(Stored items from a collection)
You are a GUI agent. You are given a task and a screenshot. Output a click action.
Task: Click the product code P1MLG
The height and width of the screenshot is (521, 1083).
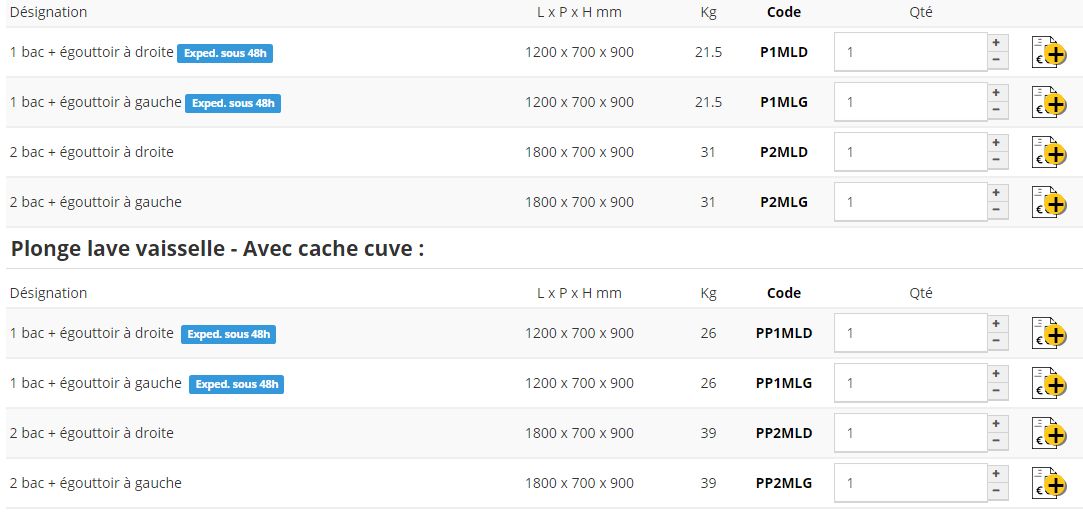point(784,102)
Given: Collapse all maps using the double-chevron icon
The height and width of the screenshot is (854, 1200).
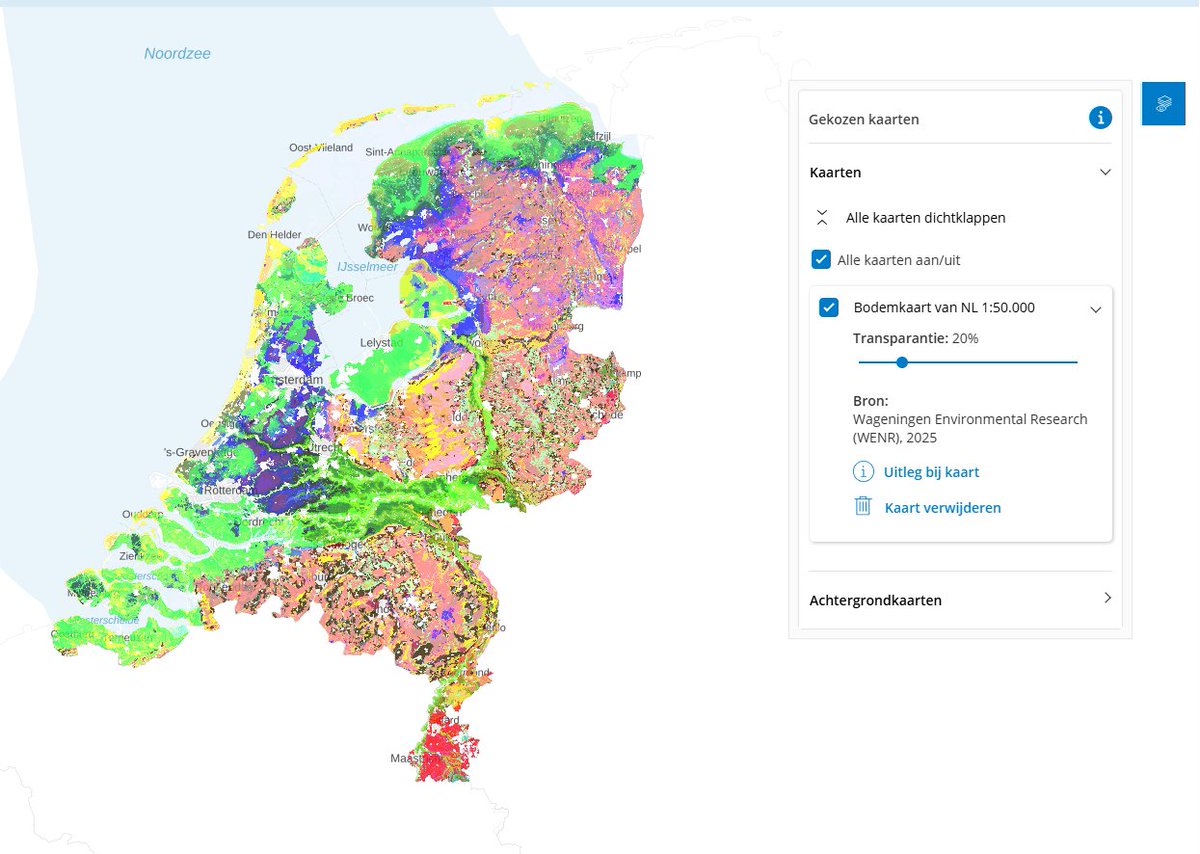Looking at the screenshot, I should 822,216.
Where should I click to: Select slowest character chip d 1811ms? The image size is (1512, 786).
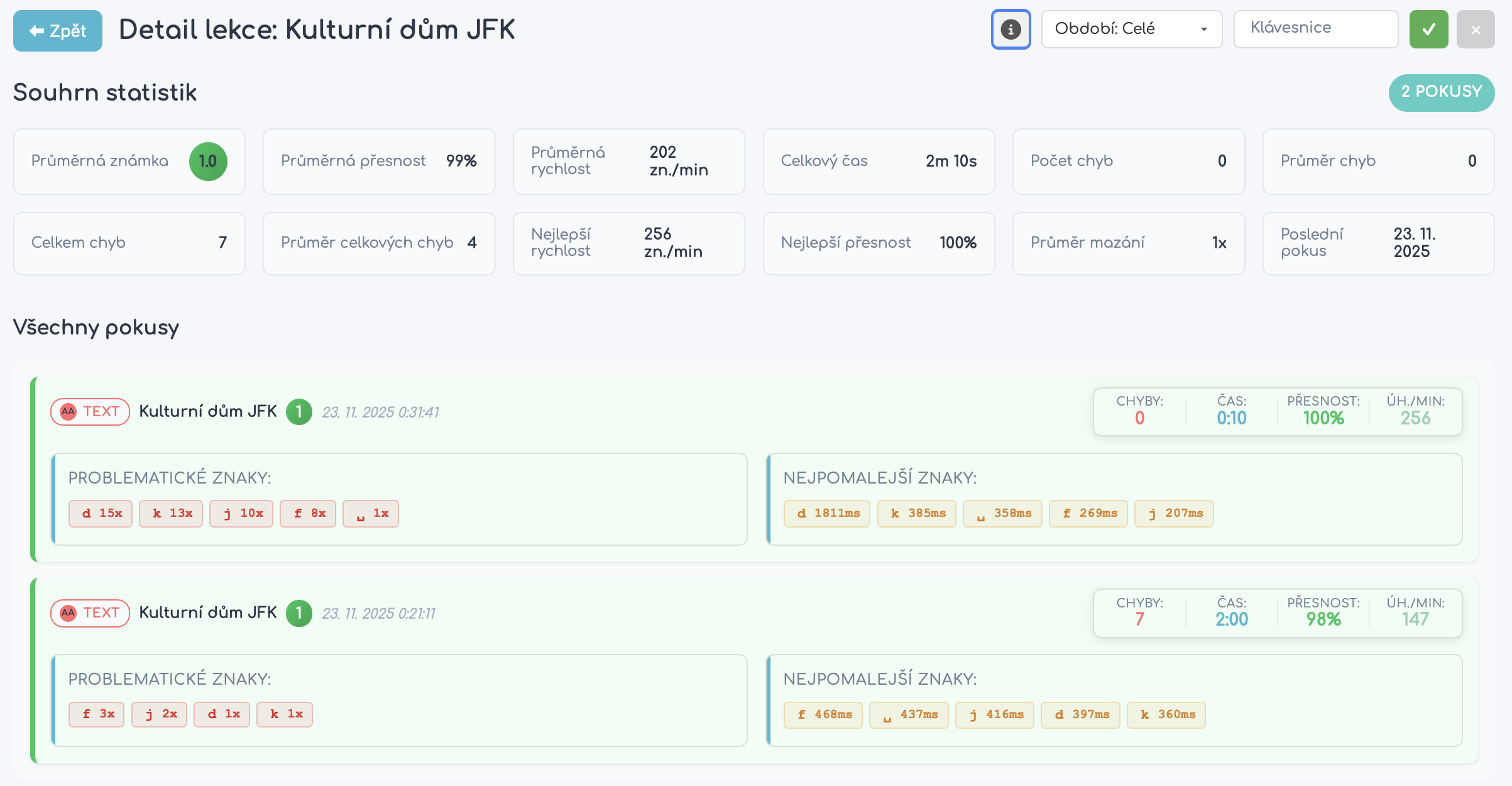click(826, 514)
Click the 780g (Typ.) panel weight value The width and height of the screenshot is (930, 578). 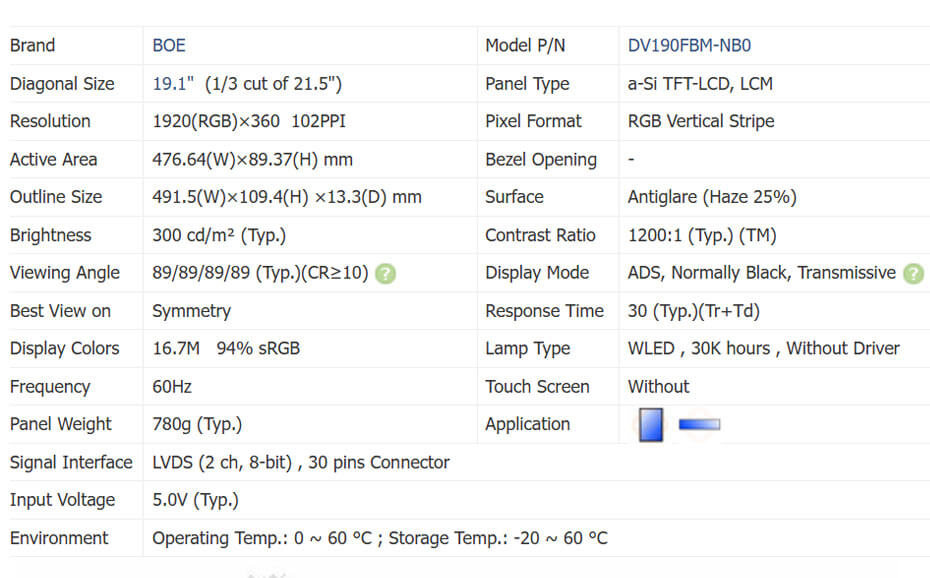[x=197, y=424]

INSTRUCTIONS TO FOLLOW:
Can you write out the lines from the first one through the line that contains "point(784,102)", changing "product code" to "item code" and keeping everything else the same? Leave the pictures out.

TASK RESULT:
You are a GUI agent. You are given a task and a screenshot. Output a click action.
Task: Click the item code P1MLG
The height and width of the screenshot is (521, 1083).
point(784,102)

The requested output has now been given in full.